The sunny new Alex Community Food Centre on 17th Avenue in Forest Lawn aims to strengthen communities and boost physical and mental health by providing education, access and otherwise engaging people through good food.

Their weekly schedule includes free cooking and nutrition classes (and in the spring, gardening), shared meals and activities for kids.

The free programs, some which require registration and others that are on a drop-in basis, include hands-on cooking classes where participants learn basic skills and bring prepared meals home to their families, learning to cook on a budget, and an after-school program that allows kids to make fresh fruit smoothies using bike-powered blenders.

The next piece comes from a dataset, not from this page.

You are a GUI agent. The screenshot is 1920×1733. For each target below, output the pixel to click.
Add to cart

Next week, they'll launch a program for youth aged 13 to 17 that addresses social justice issues in the community and beyond, encouraging teens to get involved by coming up with their own projects and ideas. And a few weeks ago, they began offering a free community lunch every Wednesday.

The past two were hosted by the Aboriginal Friendship Centre of Calgary (AFCC), who the first week prepared elk stew, beet salad, quinoa salad, fry bread and fresh fruit, and the next made chili, fry bread and kale salad for up to 120 guests.

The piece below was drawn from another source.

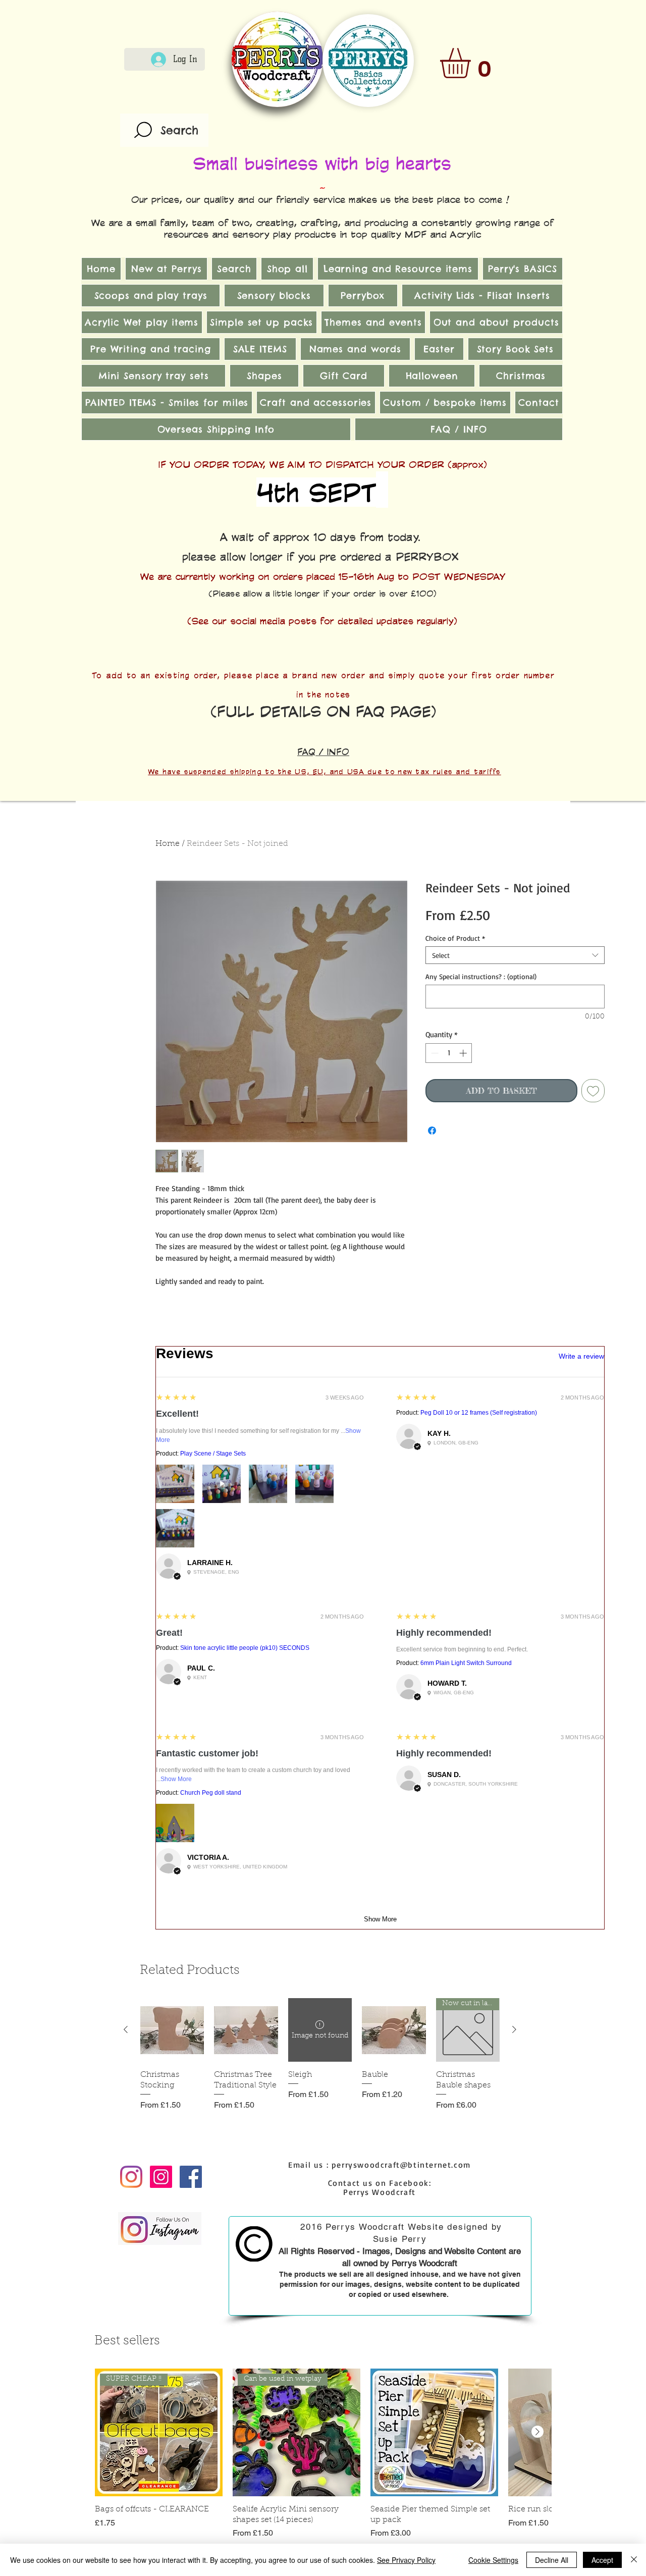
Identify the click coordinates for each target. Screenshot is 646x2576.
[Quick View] (172, 2030)
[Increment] (464, 1053)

On the second week, a well-known elder was in the kitchen making her traditional fry bread.

Volunteers work with staff at the Alex to prepare and serve the meals, offering lunch guests water and coffee and clearing their plates.

"We're all here to help and support our community," said Trian Knight, elder coordinator with the AFCC.

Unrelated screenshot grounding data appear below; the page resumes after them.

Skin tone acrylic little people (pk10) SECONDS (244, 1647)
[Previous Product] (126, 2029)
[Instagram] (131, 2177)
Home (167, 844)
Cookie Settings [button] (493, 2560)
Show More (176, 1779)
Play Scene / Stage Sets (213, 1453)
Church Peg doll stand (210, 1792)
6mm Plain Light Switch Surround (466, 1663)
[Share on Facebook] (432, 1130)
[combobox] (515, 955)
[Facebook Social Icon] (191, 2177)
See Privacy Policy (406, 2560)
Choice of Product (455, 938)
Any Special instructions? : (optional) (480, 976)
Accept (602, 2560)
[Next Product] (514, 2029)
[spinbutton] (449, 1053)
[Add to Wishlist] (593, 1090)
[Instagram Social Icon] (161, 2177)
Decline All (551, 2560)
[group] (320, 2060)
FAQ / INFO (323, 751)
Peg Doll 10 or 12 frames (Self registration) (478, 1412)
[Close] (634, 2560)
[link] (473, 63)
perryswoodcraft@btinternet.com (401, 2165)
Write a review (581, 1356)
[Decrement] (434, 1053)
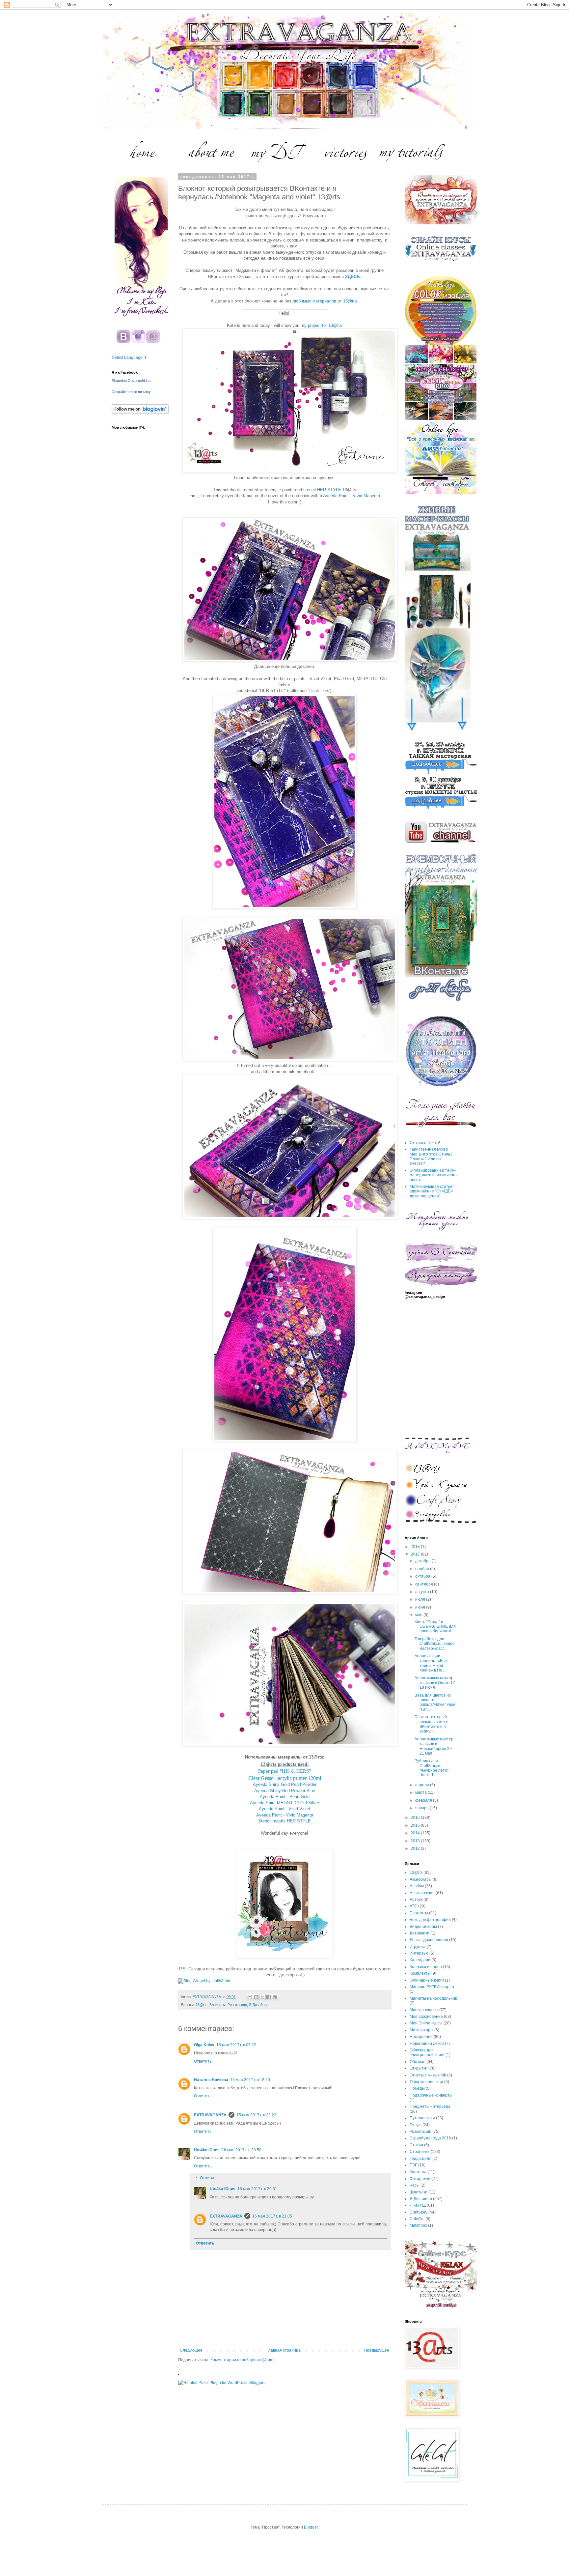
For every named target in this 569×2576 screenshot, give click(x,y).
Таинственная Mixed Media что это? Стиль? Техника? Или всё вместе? (431, 1156)
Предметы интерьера (430, 2106)
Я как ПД (418, 2205)
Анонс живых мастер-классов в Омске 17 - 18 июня (436, 1682)
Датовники (419, 1933)
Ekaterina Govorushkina (131, 381)
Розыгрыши (237, 2005)
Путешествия (422, 2118)
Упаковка (418, 2171)
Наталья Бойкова (211, 2079)
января (422, 1808)
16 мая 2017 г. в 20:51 (257, 2189)
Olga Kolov (204, 2045)
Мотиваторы (421, 2030)
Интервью (419, 1953)
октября (423, 1576)
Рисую (415, 2125)
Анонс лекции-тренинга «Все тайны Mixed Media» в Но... (431, 1663)
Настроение (421, 2036)
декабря (423, 1561)
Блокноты (217, 2005)
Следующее (191, 2350)
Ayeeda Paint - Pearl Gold (285, 1796)
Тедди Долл (420, 2158)
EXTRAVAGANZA (210, 2115)
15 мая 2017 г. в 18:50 (250, 2079)
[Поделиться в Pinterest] (275, 1997)
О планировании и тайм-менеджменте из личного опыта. (433, 1175)
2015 (416, 1825)
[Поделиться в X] (262, 1997)
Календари (420, 1960)
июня (420, 1607)
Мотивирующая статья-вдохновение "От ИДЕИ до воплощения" (432, 1191)
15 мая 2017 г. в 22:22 (256, 2115)
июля (420, 1599)
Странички (420, 2151)
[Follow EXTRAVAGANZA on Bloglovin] (140, 412)
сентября (424, 1584)
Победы (417, 2088)
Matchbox (418, 2225)
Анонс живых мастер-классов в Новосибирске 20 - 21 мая (435, 1746)
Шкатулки (418, 2192)
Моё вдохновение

"As long as we don't forget that. If anyone has any questions, we have elders all over the place."

Round and communal tables encouraged conversation in a brightly-coloured room flooded with natural light, and the activity of volunteers and guests, along with elders drumming in one corner, generated the kind of warm social environment you might expect at a shared meal.

People leaned from table to table to introduce each other and browsed the free bookshelf. Conversations lingered long after plates were cleared and the kitchen cleaned.

"They've been doing this program for 2 and a half years downtown at the [CommunityWise Resource Centre]," says Helen Hamlin, operations manager of the Aboriginal Friendship Centre.

"But we want to target the populations of Forest Lawn and Dover, and help develop a healthy community. We do the drum, the smudge. It's things they can identify with, and they'll come for that. And the healthy food."

Wednesday community lunches at the Alex are free on a drop-in basis from noon to 1 p.m.

The AFCC will continue to be involved every second Wednesday. Other weeks the Alex will partner with other cultural groups. One week they may serve a Syrian meal, another week Vietnamese, reflective of the rich diversity of the neighbourhood.

Sharing and learning is a key function of the Alex, in fact one of their programs, International Avenue Kitchen, which runs every Tuesday night, invites neighbourhood families from different backgrounds to come cook and share a family recipe.

The meal is then shared around their communal table, donated by 7K Ranch, with about 20 guests who register to attend.

"This is one of the main functions of the Alex," says project manager Renée MacKillop. "It's about sharing and learning."

The Alex Community Food Centre is at 4920 17 Ave S.E., on International Avenue. More information and program schedules can be found online.